Sulzberger’s decision to close down the Western edition greatly disappointed some Timesmen who were affiliated with the project. They believed that sixteen months had not provided them with enough time to properly test the edition and make adjustments. Other Timesmen wondered aloud about how the failure would affect The Times’ image. “You can’t close down the edition, Punch,” one said, “we must save face.”
“We’re loaded with face,” Sulzberger replied quickly. “It’s a bad paper. Let’s get rid of it.”
So in late January of 1964, Sulzberger made the announcement, and the California contingent was disbanded. Some people remained with the Times organization, others found jobs elsewhere. No Timesman was more disheartened than Andrew Fisher. Though the Western project had been Dryfoos’ “baby,” Dryfoos was now gone, and so was Bradford, and the executive most closely associated with the regional edition was Fisher. When Fisher returned to New York he wondered if he would now be gradually eased out. He knew that to some older Timesmen he symbolized the new technology that had long stirred their doubts and suspicions. Furthermore, the technology had failed in California; the scientific surveys had misjudged the people, and The Times had lost a big battle because of faulty intelligence; and if a scapegoat was to be sought it would most likely be Andrew Fisher. As he reestablished himself on the fourteenth floor,
sitting in his office adorned by a two-faced clock simultaneously ticking the time of California and New York, and as he moved through the corridors of the building and rode the elevators that had now become automated, Fisher sensed that it was difficult for some executives to look him straight in the eye. A delicate distance was being maintained, he thought, and he asked himself more than once, Why don’t they fire me? Why are they keeping me here?

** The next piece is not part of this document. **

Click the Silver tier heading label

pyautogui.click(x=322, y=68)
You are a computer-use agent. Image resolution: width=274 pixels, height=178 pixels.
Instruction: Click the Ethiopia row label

With Punch Sulzberger, however, Fisher did not feel this way, and the discovery was wonderful and reassuring. Sulzberger seemed no different than before, no less friendly, no less confiding than when Fisher had been promoted to head the production department seven months previously on the occasion of Sulzberger’s own elevation to publisher. Fisher and Sulzberger had gotten along very well when Dryfoos was alive. Fisher had been the only executive close to Sulzberger’s age on the fourteenth floor, and they quickly discovered that they had much in common. They were both informal and frank, yet possessing a military passion for orderliness, a respect for charts, training aids, systemization, and brevity in the arrangement of details; they were both enamored of the gadgets and tools of science, and they believed that when certain tools proved inadequate for a job, that these tools should be unsentimentally replaced by newer, better tools. And it was precisely this clear and practical reasoning that had caused Fisher to wonder after the California fiasco if he might be finished at The Times. It not finished in the sense of being fired, then insofar as his future career was concerned. As a tool of the institution he had in a sense failed; and yet this was apparently not the value judgment that Punch Sulzberger had placed on the West Coast venture.